> [What is expected]: A bare number is the only acceptable answer: how many lines of these entries include "Programs"?

[Saved entries]

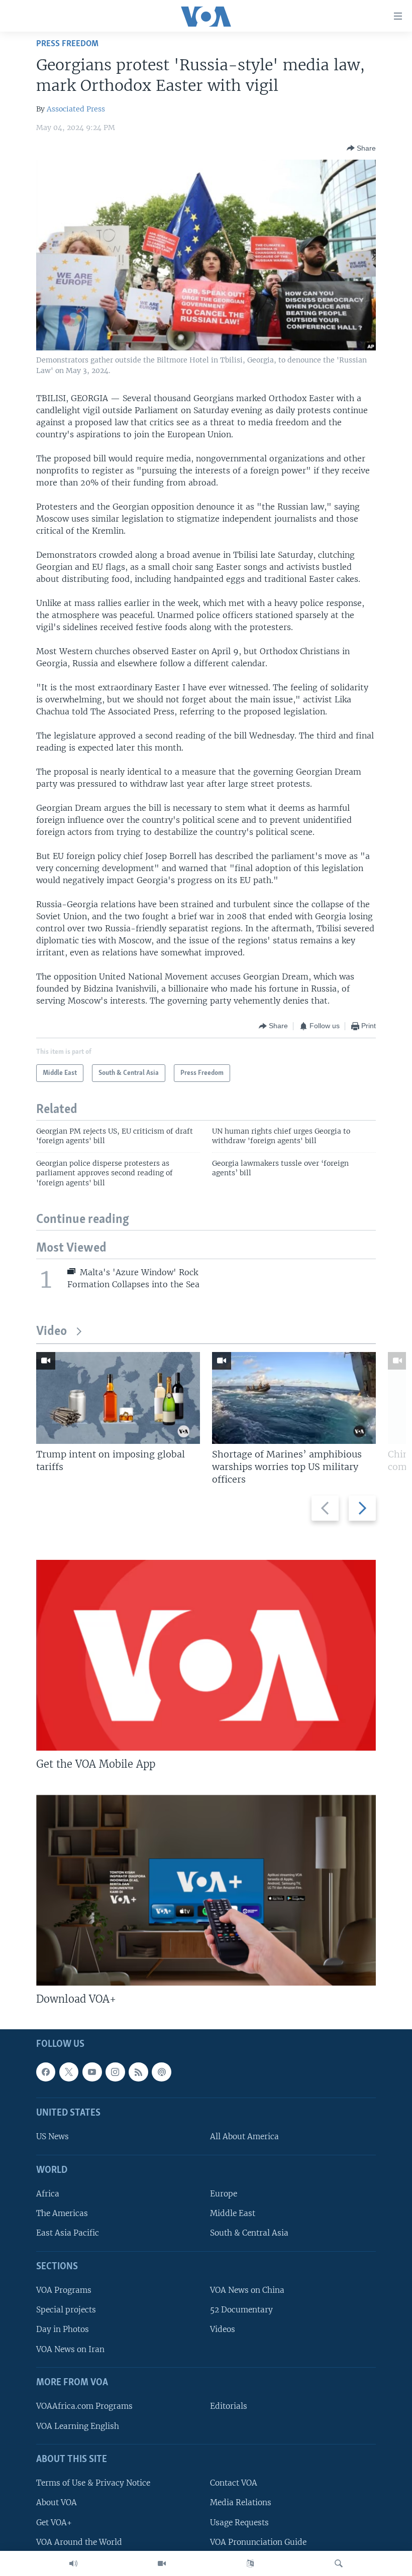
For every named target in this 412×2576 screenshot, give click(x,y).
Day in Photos (62, 2330)
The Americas (62, 2214)
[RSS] (138, 2071)
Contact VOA (233, 2483)
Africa (47, 2194)
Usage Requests (239, 2522)
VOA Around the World (79, 2542)
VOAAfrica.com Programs (84, 2406)
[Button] (361, 148)
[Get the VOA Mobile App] (206, 1655)
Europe (223, 2194)
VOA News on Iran (70, 2349)
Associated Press (76, 108)
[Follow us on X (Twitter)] (68, 2071)
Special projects (66, 2310)
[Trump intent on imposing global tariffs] (118, 1398)
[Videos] (162, 2563)
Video (51, 1331)
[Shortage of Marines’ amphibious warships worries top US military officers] (294, 1398)
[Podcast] (161, 2071)
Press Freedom (67, 44)
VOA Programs (63, 2290)
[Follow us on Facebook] (45, 2071)
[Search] (339, 2563)
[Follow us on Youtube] (91, 2071)
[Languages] (250, 2563)
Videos (222, 2330)
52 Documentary (241, 2310)
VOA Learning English (77, 2426)
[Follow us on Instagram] (115, 2071)
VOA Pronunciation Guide (258, 2542)
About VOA (56, 2503)
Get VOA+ (54, 2522)
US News (52, 2137)
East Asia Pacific (67, 2233)
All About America (244, 2137)
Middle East (232, 2214)
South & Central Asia (249, 2233)
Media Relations (240, 2503)
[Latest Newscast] (73, 2563)
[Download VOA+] (206, 1890)
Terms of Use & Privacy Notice (93, 2483)
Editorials (228, 2406)
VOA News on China (247, 2290)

> [Written response]: 2